▸ WORK INSTRUCTIONS
Rewrite these rows with every occurrence of "icon" changed to "symbol", leaving everything else unchanged.

▸ GIVEN DATA
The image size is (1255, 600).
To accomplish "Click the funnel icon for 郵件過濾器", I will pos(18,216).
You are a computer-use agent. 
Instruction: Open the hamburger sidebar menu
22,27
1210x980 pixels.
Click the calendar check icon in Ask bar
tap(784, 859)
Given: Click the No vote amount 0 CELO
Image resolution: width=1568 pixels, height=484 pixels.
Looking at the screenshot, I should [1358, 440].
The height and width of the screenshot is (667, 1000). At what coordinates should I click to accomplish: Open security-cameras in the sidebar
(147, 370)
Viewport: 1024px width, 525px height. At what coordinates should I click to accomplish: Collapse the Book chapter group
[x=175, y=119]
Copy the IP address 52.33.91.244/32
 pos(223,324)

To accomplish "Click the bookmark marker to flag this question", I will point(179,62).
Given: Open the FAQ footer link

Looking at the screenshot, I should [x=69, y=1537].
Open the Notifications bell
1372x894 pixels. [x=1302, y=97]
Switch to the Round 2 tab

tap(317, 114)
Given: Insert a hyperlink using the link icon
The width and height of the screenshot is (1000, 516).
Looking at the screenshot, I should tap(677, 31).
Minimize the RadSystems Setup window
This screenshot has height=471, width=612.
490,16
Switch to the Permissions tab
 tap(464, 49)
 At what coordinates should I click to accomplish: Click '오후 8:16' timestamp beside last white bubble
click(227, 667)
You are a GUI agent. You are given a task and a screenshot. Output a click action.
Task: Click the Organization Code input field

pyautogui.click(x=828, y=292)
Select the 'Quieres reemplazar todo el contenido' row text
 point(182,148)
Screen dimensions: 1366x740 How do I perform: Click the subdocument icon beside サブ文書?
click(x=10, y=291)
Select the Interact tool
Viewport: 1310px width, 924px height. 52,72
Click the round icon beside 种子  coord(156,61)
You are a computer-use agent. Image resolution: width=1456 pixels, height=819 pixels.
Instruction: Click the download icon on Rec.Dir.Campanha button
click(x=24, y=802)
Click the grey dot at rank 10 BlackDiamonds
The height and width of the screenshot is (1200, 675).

▸ WORKED ANSWER
The image size is (1255, 600).
To accomplish "Click the funnel symbol for 郵件過濾器", I will pos(18,216).
You are a computer-use agent. 
Instruction: Open the hamburger sidebar menu
22,27
1210x980 pixels.
Click the calendar check symbol in Ask bar
tap(784, 859)
Given: Click the No vote amount 0 CELO
Image resolution: width=1568 pixels, height=484 pixels.
Looking at the screenshot, I should [1358, 440].
The height and width of the screenshot is (667, 1000). At what coordinates should I click to accomplish: Open security-cameras in the sidebar
(147, 370)
Viewport: 1024px width, 525px height. At what coordinates should I click to accomplish: Collapse the Book chapter group
[x=175, y=119]
Copy the IP address 52.33.91.244/32
 pos(223,324)

To accomplish "Click the bookmark marker to flag this question", I will point(179,62).
Given: Open the FAQ footer link

Looking at the screenshot, I should [x=69, y=1537].
Open the Notifications bell
1372x894 pixels. [x=1302, y=97]
Switch to the Round 2 tab

tap(317, 114)
Given: Insert a hyperlink using the link symbol
The width and height of the screenshot is (1000, 516).
Looking at the screenshot, I should tap(677, 31).
Minimize the RadSystems Setup window
This screenshot has height=471, width=612.
490,16
Switch to the Permissions tab
 tap(464, 49)
 At what coordinates should I click to accomplish: Click '오후 8:16' timestamp beside last white bubble
click(227, 667)
You are a GUI agent. You are given a task and a screenshot. Output a click action.
Task: Click the Organization Code input field

pyautogui.click(x=828, y=292)
Select the 'Quieres reemplazar todo el contenido' row text
 point(182,148)
Screen dimensions: 1366x740 How do I perform: Click the subdocument symbol beside サブ文書?
click(x=10, y=291)
Select the Interact tool
Viewport: 1310px width, 924px height. 52,72
Click the round symbol beside 种子  coord(156,61)
You are a computer-use agent. Image resolution: width=1456 pixels, height=819 pixels.
Instruction: Click the download symbol on Rec.Dir.Campanha button
click(x=24, y=802)
Click the grey dot at rank 10 BlackDiamonds
The height and width of the screenshot is (1200, 675).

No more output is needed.